A task-based assessment of parental occupational exposure to pesticides and childhood acute lymphoblastic leukemia. 2017

Robert B Gunier, and Alice Kang, and S Katharine Hammond, and Kyndaron Reinier, and C Suzanne Lea, and Jeffrey S Chang, and Monique Does, and Ghislaine Scelo, and Janice Kirsch, and Vonda Crouse, and Robert Cooper, and Patricia Quinlan, and Catherine Metayer
School of Public Health, University of California, Berkeley, Berkeley, CA, USA. Electronic address: gunier@berkeley.edu.

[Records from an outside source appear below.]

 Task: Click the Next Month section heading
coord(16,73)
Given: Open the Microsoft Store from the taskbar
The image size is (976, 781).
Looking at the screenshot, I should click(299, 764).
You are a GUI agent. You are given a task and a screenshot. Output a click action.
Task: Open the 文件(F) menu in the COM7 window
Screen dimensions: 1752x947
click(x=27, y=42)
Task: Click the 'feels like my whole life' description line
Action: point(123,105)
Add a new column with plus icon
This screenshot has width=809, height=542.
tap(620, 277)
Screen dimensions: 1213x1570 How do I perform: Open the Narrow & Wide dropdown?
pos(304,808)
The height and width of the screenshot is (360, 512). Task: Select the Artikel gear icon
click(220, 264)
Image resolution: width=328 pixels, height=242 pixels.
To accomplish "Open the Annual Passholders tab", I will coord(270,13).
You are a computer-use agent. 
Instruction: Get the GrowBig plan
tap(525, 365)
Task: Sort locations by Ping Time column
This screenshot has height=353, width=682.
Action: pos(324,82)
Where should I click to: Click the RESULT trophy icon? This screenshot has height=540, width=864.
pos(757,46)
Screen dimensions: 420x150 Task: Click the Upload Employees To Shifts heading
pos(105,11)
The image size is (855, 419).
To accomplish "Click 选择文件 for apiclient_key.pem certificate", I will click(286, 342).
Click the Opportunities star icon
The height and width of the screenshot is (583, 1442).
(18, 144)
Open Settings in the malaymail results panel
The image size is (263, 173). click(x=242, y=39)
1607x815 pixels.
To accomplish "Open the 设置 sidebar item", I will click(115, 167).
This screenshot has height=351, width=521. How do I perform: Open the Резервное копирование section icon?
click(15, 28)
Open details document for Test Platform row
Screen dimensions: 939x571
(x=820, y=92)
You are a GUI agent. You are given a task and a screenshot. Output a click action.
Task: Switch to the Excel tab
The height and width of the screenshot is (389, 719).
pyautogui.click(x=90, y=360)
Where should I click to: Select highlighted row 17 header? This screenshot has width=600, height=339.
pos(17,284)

Associations between parental occupational pesticide exposure and childhood acute lymphoblastic leukemia (ALL) vary across studies, likely due to different exposure assessment methodologies. We assessed parental occupational pesticide exposure from the year before pregnancy to the child's third year of life for 669 children diagnosed with ALL and 1021 controls. We conducted expert rating using task-based job modules (JM) to estimate exposure to pesticides among farmer workers, gardeners, agricultural packers, and pesticide applicators. We compared this method to (1) partial JM using job titles and a brief description, but without completing the task-based questionnaire, and (2) job exposure matrix (JEM) linking job titles to the International Standard Classifications of Occupation Codes. We used unconditional logistic regression to calculate odds ratios (OR) and 95% confidence intervals (95% CI) for ALL cancer risk and pesticide exposure adjusting for child's sex, age, race/ethnicity and household income. Compared to complete JMs, partial JMs and JEM led to 3.1% and 9.4% of parents with pesticide exposure misclassified, respectively. Misclassification was similar in cases and controls. Using complete JMs, we observed an increased risk of ALL for paternal occupational exposure to any pesticides (OR=1.7; 95% CI=1.2, 2.5), with higher risks reported for pesticides to treat nut crops (OR=4.5; 95% CI=0.9, 23.0), and for children diagnosed before five years of age (OR=2.3; 95% CI: 1.3, 4.1). Exposure misclassification from JEM attenuated these associations by about 57%. Maternal occupational pesticide exposure before and after birth was not associated with ALL. The risk of ALL was elevated in young children with paternal occupational pesticide exposure during the perinatal period, using more detailed occupational information for exposure classification.